The first part of the course dealt with classical topics such as computer networks, system administration, relational databases and web applications. Since the very beginning, the student teachers, who had no previous experience of any LMS, got acquainted with Moodle as students. In order to raise their interest towards Moodle, the content of the on-line activities was carefully designed to support the course as well as a showcase of Moodle features and potentiality such as forums, wikis, cross-evaluation assignments, custom databases, glossaries,…
The topics of the first part of the course, curricular for any initial computer science teacher training, were also the ideal background to introduce Moodle itself and its full administration as topics of the second part of the course. The preparation done by the trainees as students allowed them to adeptly use Moodle as teachers quite soon. In fact, each of the student teachers had the opportunity to act as a teacher of a virtual classroom, where all the other trainees acted as students. As a final course assignment, the trainees were asked to turn one of the topics introduced during the first part of the course into a set of classroom and on-line Moodle activities. At the end of the course, strong and weak points of each proposal were openly discussed by the student teachers and the trainer. Some of these proposals will be presented for discussion in the poster.
When the initial teacher training course was over, the on-line classroom was turned into an open virtual community to keep in contact the (newly become) teachers and the teacher trainer, to allow further mentoring and to promote the evaluation and the exchange of teaching materials and experiences. The community also agreed to meet about once a month to discuss teaching experiences and problems, and to deepen the knowledge of topics agreed with the on-line forum.

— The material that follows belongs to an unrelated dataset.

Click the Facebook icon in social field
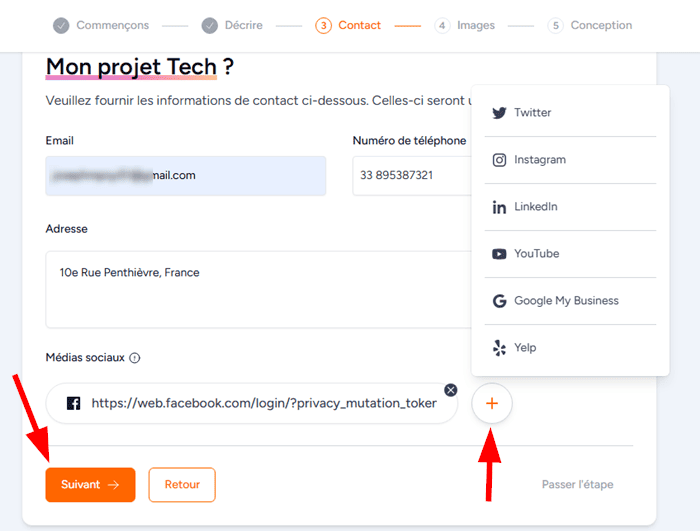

Nowadays we have a community of about twenty young teachers, all of them relying on Moodle for their (on-line) classes and sharing experiences with the on-line class inherited from the teacher training course. These teachers involve quite satisfactorily about five hundred new students every year in their on-line classes. There are, of course, many aspects to improve, but we are very confident that this will be possible with time, passion, and experience.